Maja Ruznic: It was April 29th, 1992. My mother and I lived with my grandparents in a small house in Orasje, Bosnia. That day, my mother left for work in the morning as she usually did, and my Nana (grandmother) woke me up to go to school. While I was getting ready, I remember my Dedo (grandfather) listening to the radio very intensely, and shortly after, telling me that I would not be going to school because it was dangerous. Like most children, I remember being excited about getting to spend the day with my grandparents.
A few hours after Dedo’s warnings, sirens started to go off and people started running down our street like crazed ants. Nana grabbed my hand and we ran out the door, joining the herd of people. Nana, Dedo and I made it across the Sava River in a small boat that was taking people over to the Croatian side. My mother was not with us, and I remember being very worried. Once on the other side of the river, we settled in the basement of some people who I later learned were my mother’s friends. We slept of the floor and more people joined us in the following days. I cried often because I missed my mother.
On the third day, when I was playing outside with the other kids, I noticed a faint figure emerging from the distance. I could tell that it was my mother by her hair—big, black hair. I started to run towards her as fast as I could—she was wearing a long, grey coat and smelled like she always did, the same perfume still on her neck.
A few days after my mother’s arrival, we took a bus to Slovenia where we stayed for three weeks at a refugee camp. We did not stay in Slovenia very long because she sensed that no part of former Yugoslavia was safe and that our next stop would be Austria. Within a few weeks, my mother and I left my grandparents behind and boarded a train. We arrived in Klagenfurt, Austria at the end of May 1992. I later learned that the building, which housed over 5,000 Bosnian refugees, was once a convent. We stayed in Klagenfurt for three years, moving around various refugee camps, before finally arriving in San Francisco in 1995, being able to come to the US with the help of the International Rescue Committee.
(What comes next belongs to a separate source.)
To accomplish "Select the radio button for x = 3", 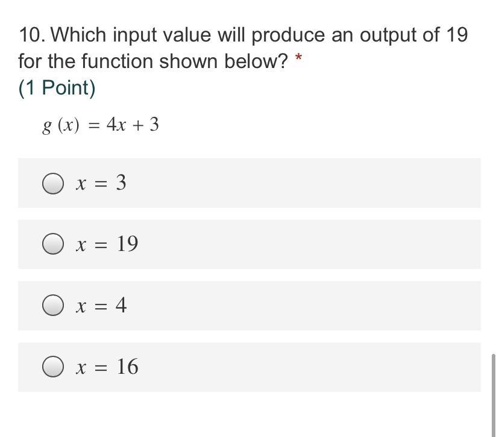I will tap(53, 184).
I think it is important to note that the reason why my mother and I were able to move through former Yugoslavia fairly easily was because we left right when the war started. This was the end of April, early May, 1992. People who tried leaving Bosnia even a month later had a much more difficult time, and many were hurt in the process.
You’ve noted that after returning to Bosnia for the first time since you were forced to flee, that you felt your “romantic idea of childhood” had been crushed. Can you explain that ideal notion and how it was altered by your visit as an adult?
I went back to Bosnia for the first time in 2008. That was 17 years after we fled. Before that visit, my memories of Bosnia were mainly beautiful—eating watermelons with my Dedo during the hot summers, swimming in the Sava River, playing house in the bushes with my childhood friends. The memories were light.
When I went back in 2008, it felt as if the war had washed away any sense of hope, and people looked like survivors still trying to persevere. The combination of physical damage—bullet holes in the buildings and signs on dilapidated buildings saying “SKLONISTE” meaning “Place of Refuge,” as well as the psychological damage—many people chain smoke, drink a lot and are unemployed and many rely on their families abroad to send back money for survival—made me experience my home city as a wounded site, trying desperately to recover from something that happened over 20 years ago.
My two experiences of Bosnia are embodied by my Dedo— someone who longs for Tito’s Yugoslavia, a country he believes was strong and beautiful. I’ve gone back three times so far, and every time, I sit with Dedo in the living room and listen to his stories about how things used to be. During my first trip to Bosnia in 2008, I remember sitting in the living room with him, drinking coffee out of small, Turkish cups and listening to stories about Tito. There was a moment in our conversation that was filled with a long silence and Dedo moved the curtain from the window, looked at the people walking by and said, “Everyone is lost now, Maja. Everyone is lost”.